Financial Planning & Consulting Services
Finivi offers advisory services tailored to clients' needs, providing either comprehensive financial plans or plans
focused on specific issues (“Modular Plan”). These services can be delivered virtually or in person, depending on
client preferences. We gather information through interviews and reviews of documents provided by the Client,
including questionnaires as deemed necessary. Information gathered includes, among other things, the Client’s
current financial status, future goals, investment objectives, risk tolerance and family circumstances. The advisory
process may include the creation of written, oral, or electronic reports summarizing recommendations, which are
customized based on the client's goals and selected planning services. Financial planning clients are advised that
they are under no obligation to act upon the Firm’s planning analyses or recommendations, and if a financial
planning client elects to act on any such analyses or recommendations, he or she is under no obligation to affect
them through Finivi.
In performing these services, Finivi is not required to verify any information received from the Client or the
Client's other professionals (e.g., attorneys, accountants, etc.) and is expressly authorized to rely on such
information. Clients are advised that it remains their responsibility to promptly notify the Firm of any change
in their financial situation or investment objectives for the purpose of reviewing, evaluating, or revising Finivi's
recommendations and services.
Areas of focus for Comprehensive or Modular Financial Plans may include, but are not limited to:
Business Planning: Finivi assists clients who operate their own business, are exploring the idea of starting a business, or are
planning to transition out of their current business. Through this engagement, Finivi collaborates with clients to evaluate their
current situation, define objectives, and create a strategic plan to achieve their goals.

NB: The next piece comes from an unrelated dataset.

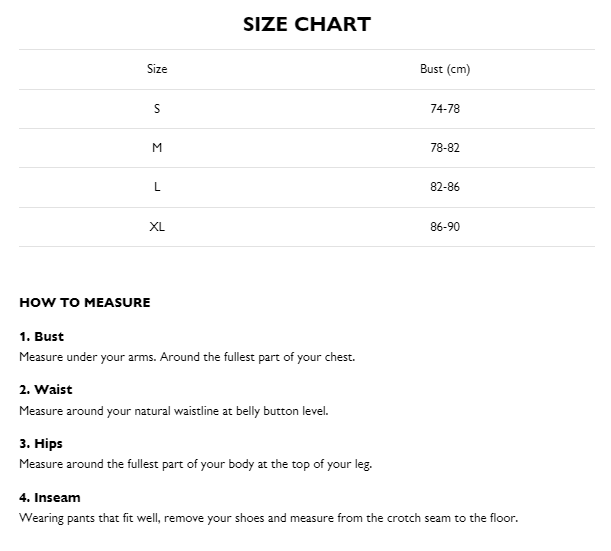Click the 'Measure under your arms' instruction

Cash Flow and Debt Management: Finivi will review a client's current debt obligations, which can include
student loans, credit card debt, personal loans, mortgages, and other debt, and provide guidance and creative
strategies on reducing and eliminating debt, including which obligations to pay off first based on factors such as
the interest rate of the debt, credit score, and income tax ramifications if any.

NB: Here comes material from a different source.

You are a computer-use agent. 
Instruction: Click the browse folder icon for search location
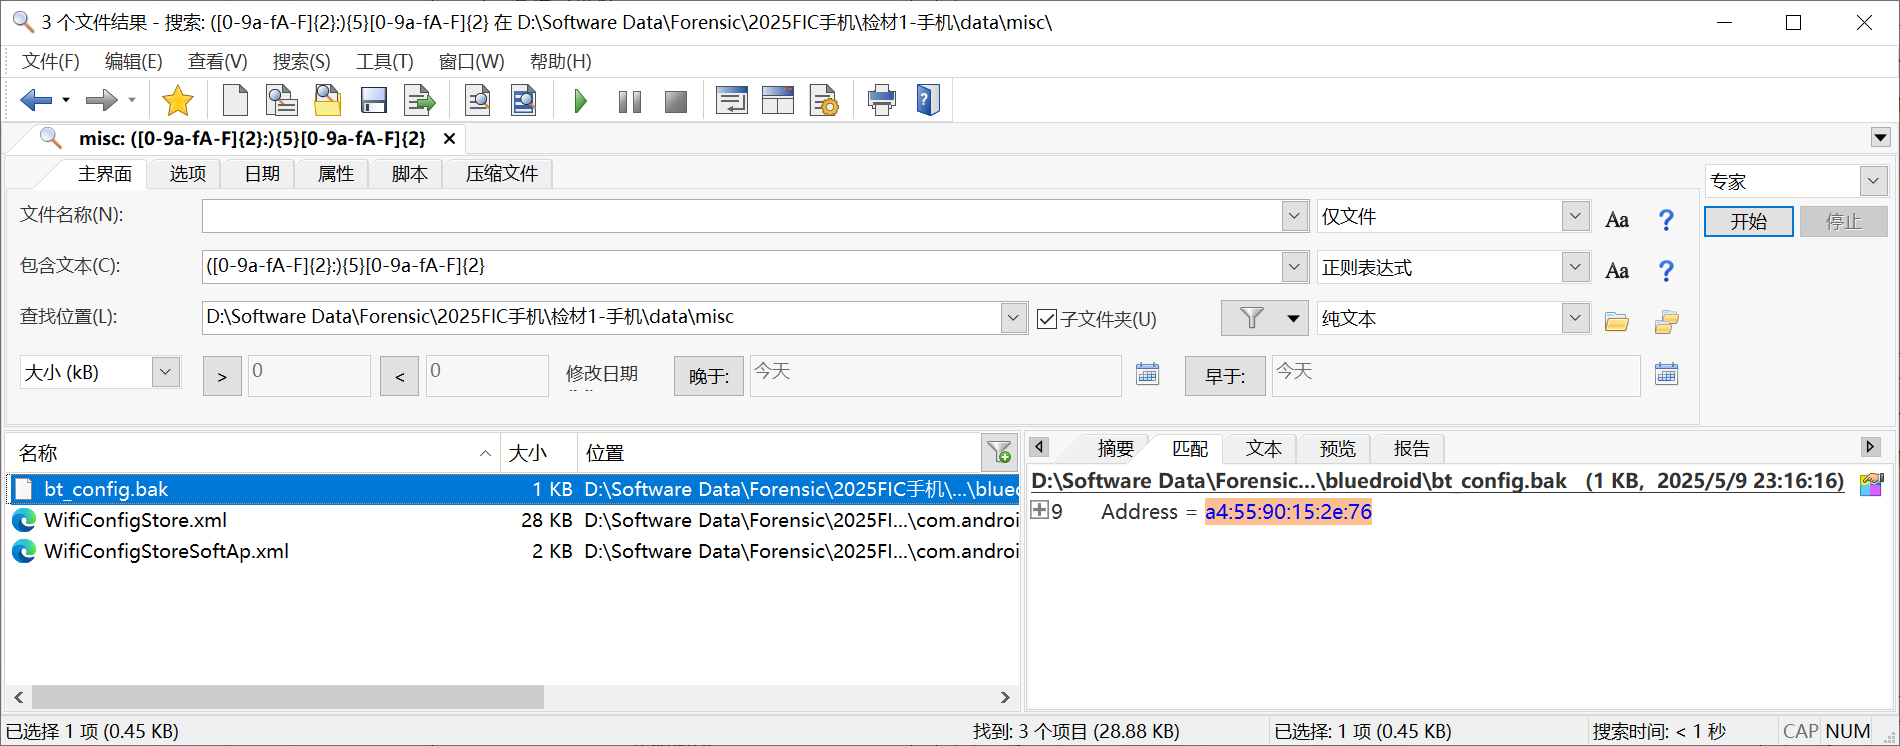click(1616, 321)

College Savings: Finivi provides services that include projecting the amount needed to achieve college or other
post-secondary education funding goals, along with advice on strategies for clients to save the desired amount.
Recommendations regarding savings approaches are included. If necessary, the firm will review the client’s
financial situation to determine the most effective way to contribute to grandchildren.

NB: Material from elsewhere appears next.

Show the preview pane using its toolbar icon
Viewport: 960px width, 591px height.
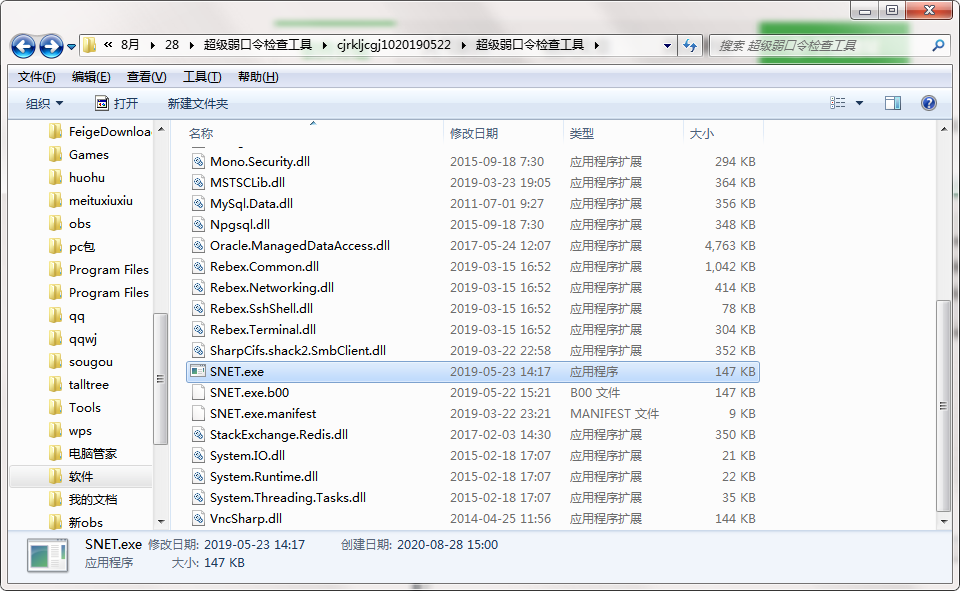(x=893, y=103)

Employee Benefits Optimization: Finivi will provide review and analysis as to whether the Client, as an
employee, is taking the maximum advantage possible of their employee benefits. If the Client is a business owner, the
Firm will consider and recommend the various benefit programs that can be structured to meet both business and
personal retirement goals.
Financial Goals: Finivi will help clients identify and develop a plan to reach them. The Firm will determine what a
client plans to accomplish, what resources will be needed to make it happen, how much time will be required to
reach the goal, and how much should be budgeted.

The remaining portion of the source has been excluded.